** BEGIN Records **

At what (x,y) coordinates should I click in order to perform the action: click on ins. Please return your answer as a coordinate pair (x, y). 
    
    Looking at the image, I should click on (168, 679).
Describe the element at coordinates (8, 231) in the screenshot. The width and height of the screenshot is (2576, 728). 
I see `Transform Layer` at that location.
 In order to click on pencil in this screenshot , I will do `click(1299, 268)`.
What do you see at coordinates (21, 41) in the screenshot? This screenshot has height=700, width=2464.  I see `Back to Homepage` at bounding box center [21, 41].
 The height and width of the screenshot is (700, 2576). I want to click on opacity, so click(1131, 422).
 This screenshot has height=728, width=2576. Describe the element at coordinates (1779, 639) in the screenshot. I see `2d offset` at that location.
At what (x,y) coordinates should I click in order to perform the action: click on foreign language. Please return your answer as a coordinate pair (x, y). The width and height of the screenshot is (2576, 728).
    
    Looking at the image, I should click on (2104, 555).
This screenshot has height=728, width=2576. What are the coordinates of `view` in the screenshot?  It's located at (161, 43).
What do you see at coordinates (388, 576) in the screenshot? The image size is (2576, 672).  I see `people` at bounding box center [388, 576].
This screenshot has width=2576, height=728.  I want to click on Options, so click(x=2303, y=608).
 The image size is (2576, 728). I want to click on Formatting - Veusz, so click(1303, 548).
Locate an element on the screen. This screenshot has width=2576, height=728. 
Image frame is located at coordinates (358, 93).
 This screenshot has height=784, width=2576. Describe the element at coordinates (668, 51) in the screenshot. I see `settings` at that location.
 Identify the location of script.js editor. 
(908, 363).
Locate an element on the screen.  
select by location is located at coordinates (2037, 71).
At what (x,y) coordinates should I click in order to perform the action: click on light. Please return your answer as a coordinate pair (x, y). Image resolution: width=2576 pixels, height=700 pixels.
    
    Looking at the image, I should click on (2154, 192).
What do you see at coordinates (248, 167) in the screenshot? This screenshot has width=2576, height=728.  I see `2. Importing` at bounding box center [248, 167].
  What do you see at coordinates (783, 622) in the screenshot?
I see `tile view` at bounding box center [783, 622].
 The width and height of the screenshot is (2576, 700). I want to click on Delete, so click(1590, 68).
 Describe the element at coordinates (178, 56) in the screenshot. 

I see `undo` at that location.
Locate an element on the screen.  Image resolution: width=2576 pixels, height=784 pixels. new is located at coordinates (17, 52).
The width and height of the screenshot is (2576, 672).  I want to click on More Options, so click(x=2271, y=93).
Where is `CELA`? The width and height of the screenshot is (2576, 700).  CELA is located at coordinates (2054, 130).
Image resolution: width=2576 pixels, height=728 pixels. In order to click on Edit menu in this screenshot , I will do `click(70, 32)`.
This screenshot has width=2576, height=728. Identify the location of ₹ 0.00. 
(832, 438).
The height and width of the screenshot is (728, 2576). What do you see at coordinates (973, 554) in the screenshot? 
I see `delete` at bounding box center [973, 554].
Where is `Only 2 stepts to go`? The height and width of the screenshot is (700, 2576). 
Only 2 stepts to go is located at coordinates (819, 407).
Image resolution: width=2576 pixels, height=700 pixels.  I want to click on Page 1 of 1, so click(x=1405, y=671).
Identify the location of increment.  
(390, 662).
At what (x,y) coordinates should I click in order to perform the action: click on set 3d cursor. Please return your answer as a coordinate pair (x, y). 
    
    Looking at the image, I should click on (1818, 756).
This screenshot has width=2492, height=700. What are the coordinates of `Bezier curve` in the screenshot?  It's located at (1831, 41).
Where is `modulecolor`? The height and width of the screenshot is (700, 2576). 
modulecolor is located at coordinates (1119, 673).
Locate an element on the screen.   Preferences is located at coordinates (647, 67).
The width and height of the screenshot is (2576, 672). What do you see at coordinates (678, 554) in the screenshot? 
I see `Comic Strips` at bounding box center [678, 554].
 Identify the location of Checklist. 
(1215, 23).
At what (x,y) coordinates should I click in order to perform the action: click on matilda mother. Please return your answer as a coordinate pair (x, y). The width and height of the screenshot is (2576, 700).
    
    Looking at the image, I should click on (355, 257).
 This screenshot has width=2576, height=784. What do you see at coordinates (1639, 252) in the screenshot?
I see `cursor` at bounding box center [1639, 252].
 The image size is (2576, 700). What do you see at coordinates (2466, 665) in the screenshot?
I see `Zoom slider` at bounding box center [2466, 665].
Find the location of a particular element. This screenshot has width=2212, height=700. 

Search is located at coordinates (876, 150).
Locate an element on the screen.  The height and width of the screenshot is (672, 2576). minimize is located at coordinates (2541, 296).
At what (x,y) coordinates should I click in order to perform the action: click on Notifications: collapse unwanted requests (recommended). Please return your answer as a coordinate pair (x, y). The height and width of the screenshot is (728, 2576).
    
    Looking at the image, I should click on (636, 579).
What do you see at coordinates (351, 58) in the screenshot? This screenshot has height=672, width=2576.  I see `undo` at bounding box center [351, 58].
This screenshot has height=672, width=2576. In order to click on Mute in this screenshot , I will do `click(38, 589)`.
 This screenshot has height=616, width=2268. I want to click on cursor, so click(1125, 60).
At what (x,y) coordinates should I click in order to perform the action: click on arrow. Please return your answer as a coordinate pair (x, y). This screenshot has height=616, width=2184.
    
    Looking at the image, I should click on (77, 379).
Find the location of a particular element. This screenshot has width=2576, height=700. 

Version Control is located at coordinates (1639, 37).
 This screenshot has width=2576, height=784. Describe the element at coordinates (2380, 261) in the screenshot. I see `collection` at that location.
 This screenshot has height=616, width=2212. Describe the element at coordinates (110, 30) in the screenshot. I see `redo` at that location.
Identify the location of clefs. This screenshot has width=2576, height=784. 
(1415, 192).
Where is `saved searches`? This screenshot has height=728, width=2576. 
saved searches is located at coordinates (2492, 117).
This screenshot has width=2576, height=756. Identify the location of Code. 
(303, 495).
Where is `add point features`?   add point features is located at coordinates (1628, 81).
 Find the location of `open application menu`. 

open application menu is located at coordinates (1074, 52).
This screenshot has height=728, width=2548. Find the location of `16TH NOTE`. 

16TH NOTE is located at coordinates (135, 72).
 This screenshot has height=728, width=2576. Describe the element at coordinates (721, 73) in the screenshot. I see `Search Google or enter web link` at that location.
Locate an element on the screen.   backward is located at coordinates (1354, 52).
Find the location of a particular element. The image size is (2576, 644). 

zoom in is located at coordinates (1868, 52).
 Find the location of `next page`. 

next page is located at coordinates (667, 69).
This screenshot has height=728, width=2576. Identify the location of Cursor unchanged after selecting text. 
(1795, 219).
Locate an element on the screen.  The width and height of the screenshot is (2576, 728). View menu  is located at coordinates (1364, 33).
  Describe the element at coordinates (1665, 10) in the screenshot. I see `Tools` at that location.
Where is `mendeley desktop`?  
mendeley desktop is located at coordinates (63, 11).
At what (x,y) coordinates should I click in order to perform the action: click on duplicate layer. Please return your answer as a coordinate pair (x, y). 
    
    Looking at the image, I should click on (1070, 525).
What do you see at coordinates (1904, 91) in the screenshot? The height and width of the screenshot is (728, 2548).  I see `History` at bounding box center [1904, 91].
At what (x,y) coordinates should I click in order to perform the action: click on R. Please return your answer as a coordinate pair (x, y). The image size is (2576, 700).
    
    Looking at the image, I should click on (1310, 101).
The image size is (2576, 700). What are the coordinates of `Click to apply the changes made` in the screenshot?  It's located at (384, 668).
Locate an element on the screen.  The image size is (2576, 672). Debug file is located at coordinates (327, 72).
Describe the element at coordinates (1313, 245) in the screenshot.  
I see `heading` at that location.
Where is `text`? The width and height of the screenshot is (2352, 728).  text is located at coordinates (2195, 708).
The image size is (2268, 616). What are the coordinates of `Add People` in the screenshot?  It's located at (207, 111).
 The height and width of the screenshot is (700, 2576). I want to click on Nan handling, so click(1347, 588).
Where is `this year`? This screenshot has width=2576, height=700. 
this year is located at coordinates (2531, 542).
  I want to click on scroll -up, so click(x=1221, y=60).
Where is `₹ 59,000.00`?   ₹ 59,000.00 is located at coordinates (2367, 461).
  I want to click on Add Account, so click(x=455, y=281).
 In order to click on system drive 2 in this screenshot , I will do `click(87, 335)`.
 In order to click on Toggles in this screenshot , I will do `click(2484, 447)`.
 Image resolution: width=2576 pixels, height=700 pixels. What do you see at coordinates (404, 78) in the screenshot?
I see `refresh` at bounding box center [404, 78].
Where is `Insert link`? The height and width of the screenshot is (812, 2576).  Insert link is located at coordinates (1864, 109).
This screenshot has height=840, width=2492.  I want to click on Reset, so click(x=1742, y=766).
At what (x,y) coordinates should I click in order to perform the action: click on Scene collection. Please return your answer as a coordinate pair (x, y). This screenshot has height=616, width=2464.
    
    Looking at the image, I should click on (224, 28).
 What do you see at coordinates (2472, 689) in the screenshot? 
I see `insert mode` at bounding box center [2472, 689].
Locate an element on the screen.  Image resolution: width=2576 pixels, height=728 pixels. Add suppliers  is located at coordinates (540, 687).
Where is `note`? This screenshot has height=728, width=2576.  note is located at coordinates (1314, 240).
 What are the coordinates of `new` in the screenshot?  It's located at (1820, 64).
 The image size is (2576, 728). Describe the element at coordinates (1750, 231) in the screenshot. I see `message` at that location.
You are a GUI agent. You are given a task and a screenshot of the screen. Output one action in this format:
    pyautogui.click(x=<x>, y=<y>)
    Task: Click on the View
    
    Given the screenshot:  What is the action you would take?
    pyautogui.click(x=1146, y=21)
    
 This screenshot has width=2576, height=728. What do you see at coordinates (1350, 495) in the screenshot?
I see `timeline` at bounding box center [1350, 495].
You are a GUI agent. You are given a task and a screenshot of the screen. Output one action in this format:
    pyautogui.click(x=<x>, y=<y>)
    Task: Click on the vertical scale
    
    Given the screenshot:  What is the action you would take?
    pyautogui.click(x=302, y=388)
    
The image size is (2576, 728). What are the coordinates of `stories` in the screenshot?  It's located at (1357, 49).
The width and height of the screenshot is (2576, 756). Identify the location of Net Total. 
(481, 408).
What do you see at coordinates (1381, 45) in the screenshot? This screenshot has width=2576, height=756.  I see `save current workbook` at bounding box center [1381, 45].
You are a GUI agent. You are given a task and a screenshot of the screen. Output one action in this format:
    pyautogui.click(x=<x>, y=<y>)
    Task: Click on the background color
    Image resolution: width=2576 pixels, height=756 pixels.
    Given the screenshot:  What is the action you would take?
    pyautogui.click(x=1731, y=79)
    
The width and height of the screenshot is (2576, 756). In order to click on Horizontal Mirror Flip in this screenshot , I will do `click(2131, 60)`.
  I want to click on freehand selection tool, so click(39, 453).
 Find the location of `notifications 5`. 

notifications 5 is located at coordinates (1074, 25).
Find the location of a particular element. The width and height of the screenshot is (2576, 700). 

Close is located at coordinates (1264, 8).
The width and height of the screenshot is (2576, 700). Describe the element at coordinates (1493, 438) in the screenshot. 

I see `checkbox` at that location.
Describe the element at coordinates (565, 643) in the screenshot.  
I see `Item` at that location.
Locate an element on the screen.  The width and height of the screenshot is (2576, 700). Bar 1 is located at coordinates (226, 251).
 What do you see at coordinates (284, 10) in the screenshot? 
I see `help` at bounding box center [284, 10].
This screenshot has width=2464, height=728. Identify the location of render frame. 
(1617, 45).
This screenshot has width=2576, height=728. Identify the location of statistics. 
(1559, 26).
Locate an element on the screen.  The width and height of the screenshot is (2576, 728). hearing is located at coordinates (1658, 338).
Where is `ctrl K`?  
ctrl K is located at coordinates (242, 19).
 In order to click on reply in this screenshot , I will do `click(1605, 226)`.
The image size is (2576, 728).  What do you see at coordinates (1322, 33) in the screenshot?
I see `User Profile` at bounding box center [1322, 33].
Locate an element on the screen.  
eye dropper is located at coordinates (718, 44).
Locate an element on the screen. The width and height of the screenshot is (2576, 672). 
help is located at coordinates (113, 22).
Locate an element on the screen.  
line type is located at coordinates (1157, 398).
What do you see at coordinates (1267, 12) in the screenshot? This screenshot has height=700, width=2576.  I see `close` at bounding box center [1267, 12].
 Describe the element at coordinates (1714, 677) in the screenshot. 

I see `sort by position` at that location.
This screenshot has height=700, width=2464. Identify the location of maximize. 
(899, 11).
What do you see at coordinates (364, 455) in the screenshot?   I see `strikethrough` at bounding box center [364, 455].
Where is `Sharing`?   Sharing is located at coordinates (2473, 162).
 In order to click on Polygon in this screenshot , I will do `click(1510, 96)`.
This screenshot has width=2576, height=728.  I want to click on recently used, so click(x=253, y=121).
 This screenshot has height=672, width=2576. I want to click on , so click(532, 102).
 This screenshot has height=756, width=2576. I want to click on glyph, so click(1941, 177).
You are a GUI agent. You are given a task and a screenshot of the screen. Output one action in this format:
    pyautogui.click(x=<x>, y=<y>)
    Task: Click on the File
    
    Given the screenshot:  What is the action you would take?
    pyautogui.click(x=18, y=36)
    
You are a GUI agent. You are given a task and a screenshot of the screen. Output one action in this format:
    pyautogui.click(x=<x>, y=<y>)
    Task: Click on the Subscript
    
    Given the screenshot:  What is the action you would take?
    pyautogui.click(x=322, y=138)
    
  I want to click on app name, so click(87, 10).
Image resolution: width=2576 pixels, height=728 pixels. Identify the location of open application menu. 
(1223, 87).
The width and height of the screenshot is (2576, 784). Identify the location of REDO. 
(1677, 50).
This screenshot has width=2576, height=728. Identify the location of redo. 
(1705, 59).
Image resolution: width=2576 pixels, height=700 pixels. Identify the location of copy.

** END Records **

• **What is asked**: Update the lines starting with the one containing "coordinates (2367, 461)." and going on through the one containing "In order to click on system", putting "local disk" in place of "system drive 2" and leaving everything else the same.

• **Complete response**:
Where is `₹ 59,000.00`?   ₹ 59,000.00 is located at coordinates (2367, 461).
  I want to click on Add Account, so click(x=455, y=281).
 In order to click on local disk in this screenshot , I will do `click(87, 335)`.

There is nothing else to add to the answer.